Dealing with webassembly

In this tutorial we will see the possible ways to use web assembly.

Compiling wasm to native code

The first possible usage is to take a wasm module and compile it to native code. The idea is to take wasm code and compile it to native code.

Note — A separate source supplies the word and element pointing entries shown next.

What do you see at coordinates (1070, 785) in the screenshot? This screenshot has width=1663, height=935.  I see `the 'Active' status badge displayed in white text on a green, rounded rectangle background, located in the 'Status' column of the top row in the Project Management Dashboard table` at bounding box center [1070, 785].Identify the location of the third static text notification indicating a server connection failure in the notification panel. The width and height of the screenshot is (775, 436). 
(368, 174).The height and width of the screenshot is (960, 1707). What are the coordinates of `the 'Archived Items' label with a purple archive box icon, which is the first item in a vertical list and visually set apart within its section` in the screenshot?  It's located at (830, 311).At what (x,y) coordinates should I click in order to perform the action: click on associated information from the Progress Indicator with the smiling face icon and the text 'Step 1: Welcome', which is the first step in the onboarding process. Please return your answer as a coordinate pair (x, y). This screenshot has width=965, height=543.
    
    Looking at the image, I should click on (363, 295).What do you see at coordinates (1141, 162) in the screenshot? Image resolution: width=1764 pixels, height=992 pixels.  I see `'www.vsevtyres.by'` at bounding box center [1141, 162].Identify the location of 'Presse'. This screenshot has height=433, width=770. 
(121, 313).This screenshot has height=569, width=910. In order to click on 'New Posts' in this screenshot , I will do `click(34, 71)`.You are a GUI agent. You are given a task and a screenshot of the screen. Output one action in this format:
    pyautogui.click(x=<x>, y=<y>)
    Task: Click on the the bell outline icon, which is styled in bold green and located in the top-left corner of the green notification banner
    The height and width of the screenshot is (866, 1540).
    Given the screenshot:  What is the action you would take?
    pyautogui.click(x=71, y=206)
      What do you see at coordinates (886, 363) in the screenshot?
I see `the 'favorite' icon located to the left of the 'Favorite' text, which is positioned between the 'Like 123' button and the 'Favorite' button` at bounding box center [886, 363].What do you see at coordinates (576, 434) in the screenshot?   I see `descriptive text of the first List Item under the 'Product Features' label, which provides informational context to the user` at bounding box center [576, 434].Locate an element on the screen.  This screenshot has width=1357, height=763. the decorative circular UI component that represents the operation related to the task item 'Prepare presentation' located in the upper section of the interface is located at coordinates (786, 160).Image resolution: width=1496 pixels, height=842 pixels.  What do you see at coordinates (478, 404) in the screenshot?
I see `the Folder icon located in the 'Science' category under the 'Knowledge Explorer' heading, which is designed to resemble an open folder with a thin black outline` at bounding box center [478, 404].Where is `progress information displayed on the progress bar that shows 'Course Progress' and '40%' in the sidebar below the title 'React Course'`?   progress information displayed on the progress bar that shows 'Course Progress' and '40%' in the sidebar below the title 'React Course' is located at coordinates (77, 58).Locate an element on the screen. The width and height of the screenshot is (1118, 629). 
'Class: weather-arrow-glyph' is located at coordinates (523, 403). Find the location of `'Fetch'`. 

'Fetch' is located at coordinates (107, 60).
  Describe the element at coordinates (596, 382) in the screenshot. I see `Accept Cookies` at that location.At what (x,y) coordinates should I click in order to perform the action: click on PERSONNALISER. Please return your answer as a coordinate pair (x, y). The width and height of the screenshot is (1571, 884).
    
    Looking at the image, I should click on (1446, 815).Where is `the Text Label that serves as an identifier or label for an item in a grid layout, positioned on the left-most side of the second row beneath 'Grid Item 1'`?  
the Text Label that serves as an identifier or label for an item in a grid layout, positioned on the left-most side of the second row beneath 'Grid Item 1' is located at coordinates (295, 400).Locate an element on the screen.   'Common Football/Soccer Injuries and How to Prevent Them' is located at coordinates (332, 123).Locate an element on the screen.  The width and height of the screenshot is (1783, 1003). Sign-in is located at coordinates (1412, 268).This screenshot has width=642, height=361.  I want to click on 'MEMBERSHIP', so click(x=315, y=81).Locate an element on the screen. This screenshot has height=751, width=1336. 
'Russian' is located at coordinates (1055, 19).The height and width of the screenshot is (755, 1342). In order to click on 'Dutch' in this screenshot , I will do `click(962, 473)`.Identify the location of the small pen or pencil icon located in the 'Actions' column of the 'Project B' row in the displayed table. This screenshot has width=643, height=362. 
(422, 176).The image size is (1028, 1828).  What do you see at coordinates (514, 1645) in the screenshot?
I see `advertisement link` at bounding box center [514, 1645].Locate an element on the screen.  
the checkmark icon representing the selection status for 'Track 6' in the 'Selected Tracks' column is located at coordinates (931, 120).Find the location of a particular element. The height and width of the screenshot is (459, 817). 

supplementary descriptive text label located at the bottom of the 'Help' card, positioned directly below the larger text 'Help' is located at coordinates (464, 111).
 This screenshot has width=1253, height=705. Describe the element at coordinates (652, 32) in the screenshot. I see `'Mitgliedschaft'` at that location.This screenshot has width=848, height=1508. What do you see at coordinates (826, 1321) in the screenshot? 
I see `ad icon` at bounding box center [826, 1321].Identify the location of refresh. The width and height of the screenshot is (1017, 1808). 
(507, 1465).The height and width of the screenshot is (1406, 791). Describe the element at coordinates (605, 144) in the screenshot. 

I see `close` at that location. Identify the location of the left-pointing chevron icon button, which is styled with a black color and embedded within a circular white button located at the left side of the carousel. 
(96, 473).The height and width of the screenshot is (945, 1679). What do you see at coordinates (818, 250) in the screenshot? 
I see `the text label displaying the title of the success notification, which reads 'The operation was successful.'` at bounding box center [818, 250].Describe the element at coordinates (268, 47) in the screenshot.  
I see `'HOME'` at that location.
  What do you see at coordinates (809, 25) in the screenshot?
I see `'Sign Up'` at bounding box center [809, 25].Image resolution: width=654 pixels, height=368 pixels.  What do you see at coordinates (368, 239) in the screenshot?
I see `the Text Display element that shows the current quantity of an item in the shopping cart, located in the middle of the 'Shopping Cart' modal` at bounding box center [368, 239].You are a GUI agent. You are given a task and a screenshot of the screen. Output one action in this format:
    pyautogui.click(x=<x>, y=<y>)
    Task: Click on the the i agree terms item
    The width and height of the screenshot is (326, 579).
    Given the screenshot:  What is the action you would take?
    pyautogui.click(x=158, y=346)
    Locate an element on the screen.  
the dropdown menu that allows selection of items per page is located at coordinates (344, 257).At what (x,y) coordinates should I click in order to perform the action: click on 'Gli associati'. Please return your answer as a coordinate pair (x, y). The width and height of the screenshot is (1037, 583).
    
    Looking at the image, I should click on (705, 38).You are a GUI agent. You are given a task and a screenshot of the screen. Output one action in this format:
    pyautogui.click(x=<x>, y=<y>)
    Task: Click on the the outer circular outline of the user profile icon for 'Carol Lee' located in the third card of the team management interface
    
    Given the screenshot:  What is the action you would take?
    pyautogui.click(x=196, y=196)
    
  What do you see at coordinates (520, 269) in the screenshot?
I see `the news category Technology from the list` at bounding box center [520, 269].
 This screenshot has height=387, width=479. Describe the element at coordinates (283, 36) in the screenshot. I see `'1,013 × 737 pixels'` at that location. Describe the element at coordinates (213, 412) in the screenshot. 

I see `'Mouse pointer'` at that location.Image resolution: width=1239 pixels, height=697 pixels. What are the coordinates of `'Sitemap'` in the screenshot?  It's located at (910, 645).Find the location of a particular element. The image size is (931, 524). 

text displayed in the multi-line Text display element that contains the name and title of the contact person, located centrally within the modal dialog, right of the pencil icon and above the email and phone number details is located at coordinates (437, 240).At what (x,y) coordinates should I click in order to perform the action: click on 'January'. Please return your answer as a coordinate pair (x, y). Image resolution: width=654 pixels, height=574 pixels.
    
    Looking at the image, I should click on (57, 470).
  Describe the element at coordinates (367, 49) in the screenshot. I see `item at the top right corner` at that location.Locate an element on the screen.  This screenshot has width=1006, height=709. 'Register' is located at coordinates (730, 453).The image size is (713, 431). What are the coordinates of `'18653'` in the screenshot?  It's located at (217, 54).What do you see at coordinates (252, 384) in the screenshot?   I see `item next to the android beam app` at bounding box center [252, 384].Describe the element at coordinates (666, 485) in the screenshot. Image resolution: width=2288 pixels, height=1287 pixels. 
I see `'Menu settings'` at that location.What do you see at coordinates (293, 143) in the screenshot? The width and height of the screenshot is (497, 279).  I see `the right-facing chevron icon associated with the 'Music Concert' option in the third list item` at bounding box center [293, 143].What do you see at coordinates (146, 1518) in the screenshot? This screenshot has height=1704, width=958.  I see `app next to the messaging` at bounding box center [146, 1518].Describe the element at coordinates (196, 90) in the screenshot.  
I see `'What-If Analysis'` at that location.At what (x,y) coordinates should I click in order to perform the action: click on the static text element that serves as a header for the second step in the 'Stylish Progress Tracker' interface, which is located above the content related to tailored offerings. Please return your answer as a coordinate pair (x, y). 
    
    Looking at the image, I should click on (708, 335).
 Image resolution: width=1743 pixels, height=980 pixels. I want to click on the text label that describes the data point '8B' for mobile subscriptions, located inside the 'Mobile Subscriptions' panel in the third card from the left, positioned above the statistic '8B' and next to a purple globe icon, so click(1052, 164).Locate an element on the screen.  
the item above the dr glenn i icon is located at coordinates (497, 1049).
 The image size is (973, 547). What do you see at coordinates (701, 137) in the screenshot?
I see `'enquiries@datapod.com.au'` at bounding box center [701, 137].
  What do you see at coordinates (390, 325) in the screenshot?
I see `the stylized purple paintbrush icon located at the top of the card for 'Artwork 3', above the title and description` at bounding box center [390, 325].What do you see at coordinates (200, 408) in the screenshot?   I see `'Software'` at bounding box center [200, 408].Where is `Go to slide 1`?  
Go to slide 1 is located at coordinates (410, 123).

First lets create some wasm code by using wasmfiddle:

https://wasdk.github.io/WasmFiddle/

int main() {
  return 42;
}

The wasm output of this is:

(module
  (table 0 funcref)
  (memory $0 1)
  (export "memory" (memory $0))
  (export "main" (func $main))
  (func $main (result i32)
    (i32.const 42)
  )
)

Download this wasm file from wasm fiddle to your local drive. Now you can compile it to for example native riscv code:

$ python -m ppci.cli.wasmcompile -v program.wasm -m riscv -O 2 -S
$ cat f.out
    .section data
    .section code
main:
    sw x1, -8(x2)
    sw x8, -12(x2)
    mv x8, x2
    addi x2, x2, -12
    addi x2, x2, 0
block1:
    addi x10, x0, 42
    j main_epilog
main_epilog:
    addi x2, x2, 0
    addi x2, x2, 12
    lw x8, -12(x2)
    lw x1, -8(x2)
    jalr x0,x1, 0
    .align 4

In this example we compiled C code with one compiler to wasm and took this wasm and compiled it to riscv code using ppci.

Please see WebAssembly for the python api for using webassembly.